Hi Stefan,

On Wed, Apr 2, 2008 at 3:27 PM, Stefan Seelmann <seelmann@apache.org> wrote:
Hi Alex,


Alex Karasulu schrieb:

Stefan S.,

Do we use a secondary cache for Studio? Just wondering because of the performance issues someone noted on the user list when dealing with a very large directory.  

no, we don't use a cache for Studio. I tried to use ehcache long time ago but it was really slow when it swaps entries to the disk and back.

Today there we have the following:
- a HashMap<String, IEntry>: with the DN as key and the entry as value (IEntry is a Studio internal interface with some implementations)
- a HashMap<IEntry, AttributeInfo>: as soon as the attributes of an entry were loaded an AttributeInfo containing all attributes and other information is created and put to this map
- a hashMap<IEntry, ChildrenInfo>: as soon as child entries are loaded a ChildrenInfo containing all child entries is created and put to this map.

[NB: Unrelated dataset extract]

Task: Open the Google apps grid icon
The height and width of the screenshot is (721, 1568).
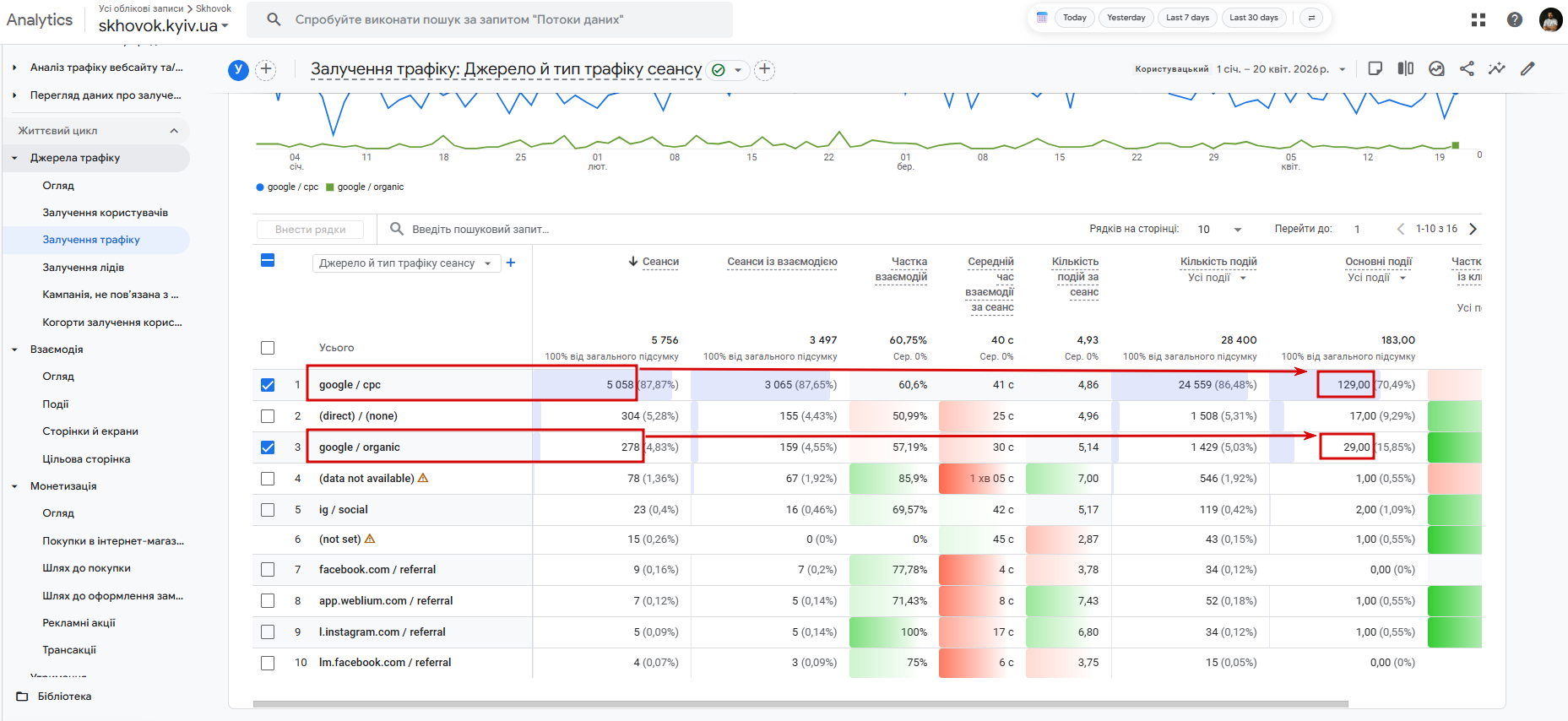Action: pyautogui.click(x=1478, y=19)
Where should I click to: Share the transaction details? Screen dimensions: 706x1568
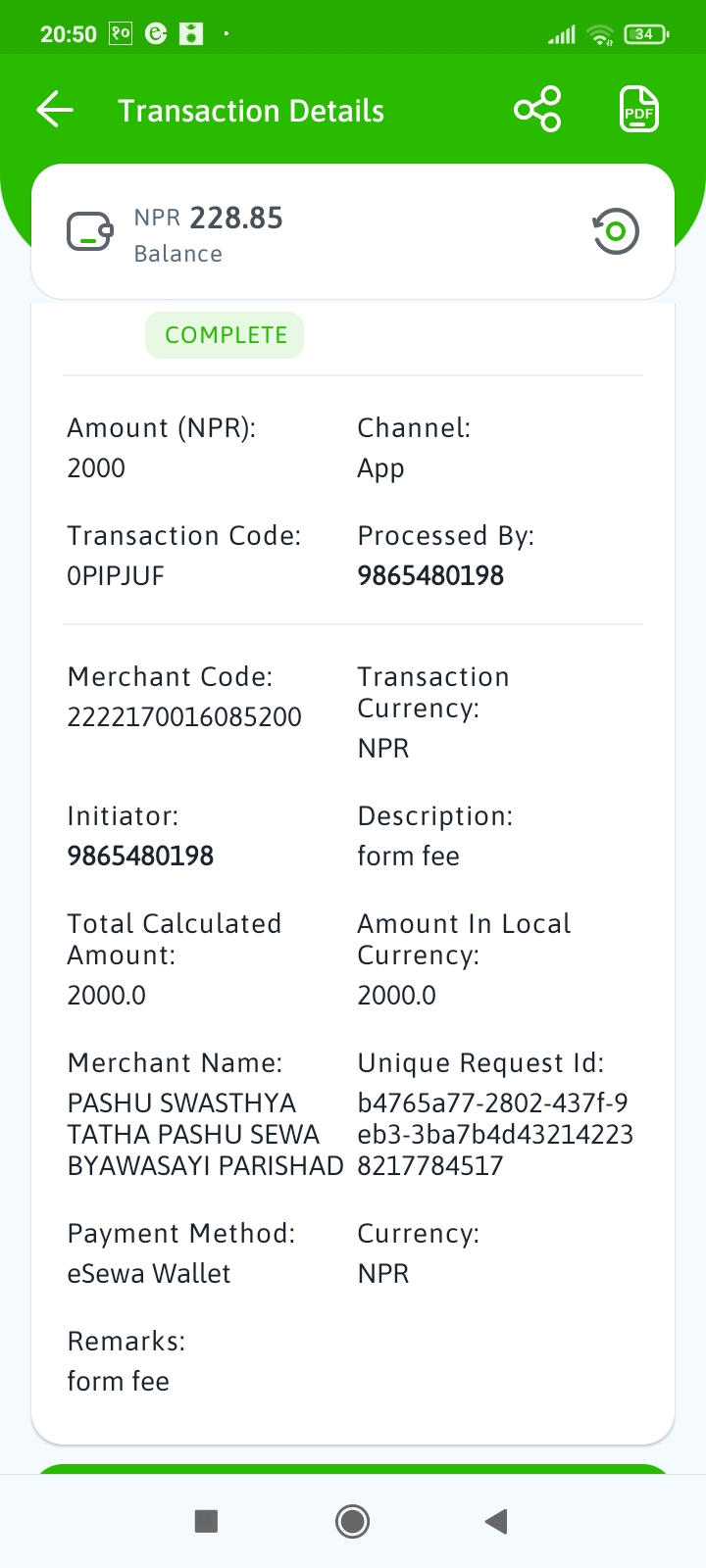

For sure, this does scale well. With the default VM parameters (64MB heap) you could load about 30,000 entries to get an OutOfMemory :-(((

I also think that the switch from the old DN/RDN implementation to the shared-ldap LdapDN/Rdn implementation costs some memory. We should consider to do some test for performance and memeory consumtion.


Oh that's not good.  We need to cleanup that code anyway so might be good to work in some optimization. 

Emmanuel had a good idea at some point to build a simple parser for DNs along with a simpler LdapDN class for handling most general cases.  If this parser fails then another corner-case parser continues where the first left off.

All these crazy and complicated corner cases like with multi-attribute Rdns and character issues cost more memory.  They can then be handled by this special DN parser with it's resective special LdapDN object that has additional structures for handling these the tracking of these complex DNs.

If 99% of the time the simple LDAP DNs are used with smaller footprint, then we can reduce complexity and memory usage, while increasing performance.  This will have an impact for both ApacheDS and Studio.
 


The idea occurred to me that the JDBM code for JdbmTable and JdbmIndex could potentially be used by Studio to help solve some of the caching problems.  If this is something you think will help we can move this code into shared so both the server and Studio can leverage them.

Yeah, that sounds great. You want me to look how the JDBM code works? I guess we will have some time at ApacheCon for that.

I was just pointing it out if you were interested in using it.  This is just a wrapper that abstracts most BTree implementations with a common interface.  The JDBM implementation which we use by default might be handy for a secondary cache to swap entries out.
 
We can talk about it if you want to use it at AC.  Also here's a link to the documentation (which I am really proud of :D):

    http://cwiki.apache.org/confluence/display/DIRxSRVx11/Index+and+IndexEntry

Regards,
Alex